Dans Underground, paru deux ans après l’attentat, il recueille les témoignages des victimes, leur donne des visages, raconte leur histoire à contre-courant des raccourcis médiatiques de l’époque. Il tente aussi de comprendre qui sont les adeptes de cette secte, les mécanismes d’emprise, la force magnétique de ce gourou, afin de mieux saisir les rouages de cette vaste entreprise mortifère. Meurtres non élucidés, inquiétantes disparitions, enlèvements mystérieux, la secte Aum et ses pulsions criminelles devient le symptôme d’une crise de société. La police patine, les médias caricaturent et Murakami questionne ce qui est tu et caché, les facettes les plus taboues d’une société entière.
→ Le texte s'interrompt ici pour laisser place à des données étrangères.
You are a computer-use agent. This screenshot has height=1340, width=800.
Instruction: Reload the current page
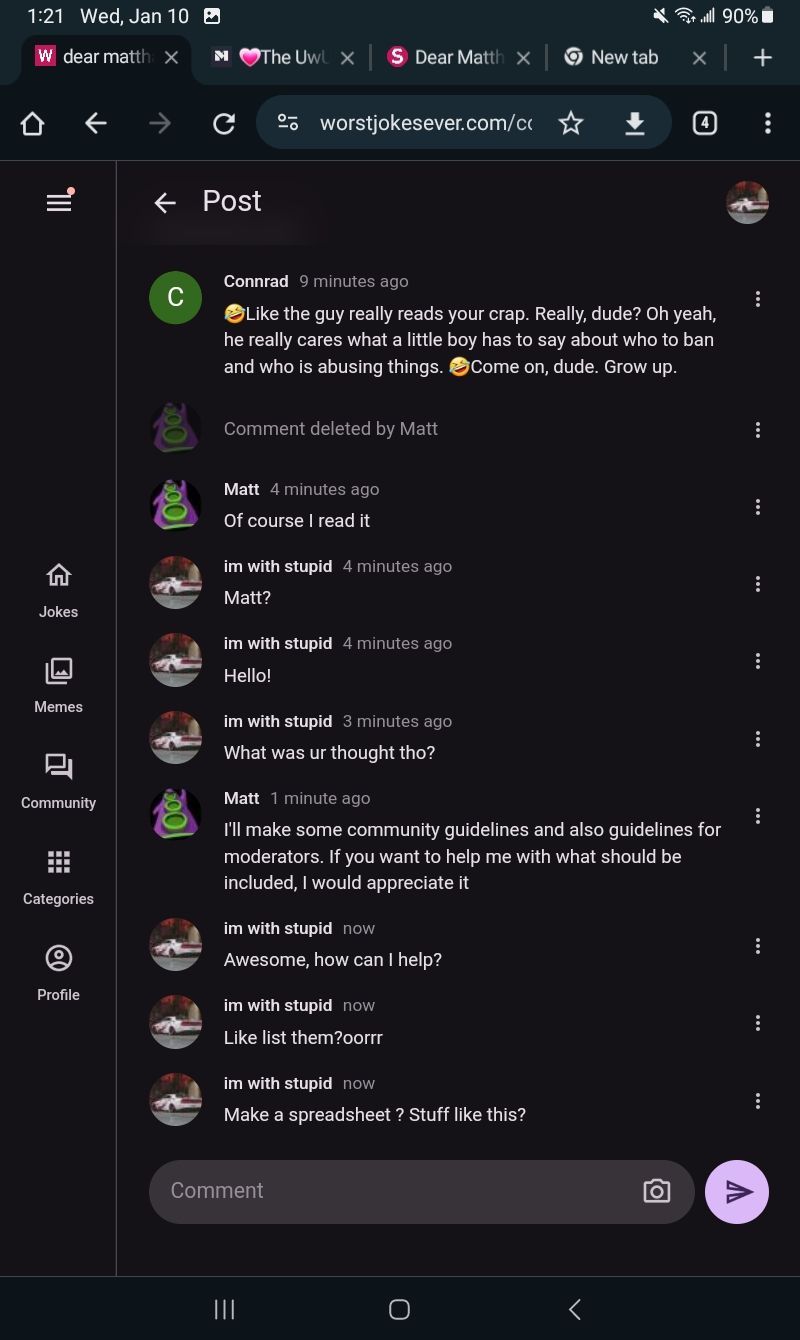pyautogui.click(x=224, y=123)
C’est un tournant dans son parcours d’écrivain. Son écriture sera désormais celle d’un auteur engagé. C’est ainsi qu’il regarde bien en face, se confronte à ce Japon qu’il a fui, contraint, normé, où l’individu est absorbé dans le collectif, tenté par les gouffres des centaines de sectes qui se démultiplient dans tout l’archipel depuis des décennies. 15 ans après son travail documentaire, son imaginaire se déploie avec la parution d’une oeuvre fleuve, sa trilogie mondiale, 1Q84, dystopie visionnaire traduite en plus de vingt langues. L’emprise sectaire et ses noirs crimes y est auscultée mais aussi les raisons de son déploiement à l’échelle du pays, toutes générations confondues.
Haruki Murakami invente alors une littérature de la consolation, de réparation mais aussi pour ses lecteurs, source d’émancipation.